__DATASET__:
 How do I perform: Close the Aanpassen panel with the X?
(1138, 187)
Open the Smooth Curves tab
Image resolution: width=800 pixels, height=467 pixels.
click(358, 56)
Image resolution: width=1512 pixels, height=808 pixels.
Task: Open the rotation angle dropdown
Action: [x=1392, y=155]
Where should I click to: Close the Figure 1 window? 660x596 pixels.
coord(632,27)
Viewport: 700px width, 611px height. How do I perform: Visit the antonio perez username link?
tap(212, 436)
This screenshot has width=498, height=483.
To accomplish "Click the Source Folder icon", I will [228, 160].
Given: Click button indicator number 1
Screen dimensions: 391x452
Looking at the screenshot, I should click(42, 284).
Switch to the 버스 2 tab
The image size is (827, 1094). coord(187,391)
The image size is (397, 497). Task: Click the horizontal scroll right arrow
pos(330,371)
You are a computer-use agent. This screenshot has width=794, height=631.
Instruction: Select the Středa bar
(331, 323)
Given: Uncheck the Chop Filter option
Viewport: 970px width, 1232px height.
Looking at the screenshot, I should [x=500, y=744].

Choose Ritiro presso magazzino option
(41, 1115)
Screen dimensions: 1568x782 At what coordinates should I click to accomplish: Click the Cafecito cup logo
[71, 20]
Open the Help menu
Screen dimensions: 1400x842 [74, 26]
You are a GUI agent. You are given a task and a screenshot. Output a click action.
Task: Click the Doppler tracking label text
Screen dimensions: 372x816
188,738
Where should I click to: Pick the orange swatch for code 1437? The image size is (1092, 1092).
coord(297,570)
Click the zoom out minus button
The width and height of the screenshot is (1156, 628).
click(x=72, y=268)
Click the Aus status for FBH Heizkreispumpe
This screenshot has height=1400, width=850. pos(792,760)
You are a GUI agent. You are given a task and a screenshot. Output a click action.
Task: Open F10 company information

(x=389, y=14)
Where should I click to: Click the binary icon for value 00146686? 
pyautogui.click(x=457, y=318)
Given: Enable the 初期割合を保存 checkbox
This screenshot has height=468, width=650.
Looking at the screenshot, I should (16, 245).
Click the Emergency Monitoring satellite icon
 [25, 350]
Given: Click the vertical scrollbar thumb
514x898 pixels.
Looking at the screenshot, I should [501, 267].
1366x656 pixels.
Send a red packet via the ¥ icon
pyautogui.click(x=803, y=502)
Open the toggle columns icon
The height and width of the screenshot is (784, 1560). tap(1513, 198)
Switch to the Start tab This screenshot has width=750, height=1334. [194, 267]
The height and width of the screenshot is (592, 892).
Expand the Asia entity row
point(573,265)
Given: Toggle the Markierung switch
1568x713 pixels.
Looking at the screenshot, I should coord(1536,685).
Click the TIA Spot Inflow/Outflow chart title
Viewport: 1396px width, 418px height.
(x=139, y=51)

__REQUIREMENT__: Write out only the lines that run from the line containing "Screen dimensions: 391x452" through the line containing "Task: Click the Doppler tracking label text", both included, exactly as they appear above.

__YOUR SOLUTION__:
Screen dimensions: 391x452
Looking at the screenshot, I should click(42, 284).
Switch to the 버스 2 tab
The image size is (827, 1094). coord(187,391)
The image size is (397, 497). Task: Click the horizontal scroll right arrow
pos(330,371)
You are a computer-use agent. This screenshot has width=794, height=631.
Instruction: Select the Středa bar
(331, 323)
Given: Uncheck the Chop Filter option
Viewport: 970px width, 1232px height.
Looking at the screenshot, I should [x=500, y=744].

Choose Ritiro presso magazzino option
(41, 1115)
Screen dimensions: 1568x782 At what coordinates should I click to accomplish: Click the Cafecito cup logo
[71, 20]
Open the Help menu
Screen dimensions: 1400x842 [74, 26]
You are a GUI agent. You are given a task and a screenshot. Output a click action.
Task: Click the Doppler tracking label text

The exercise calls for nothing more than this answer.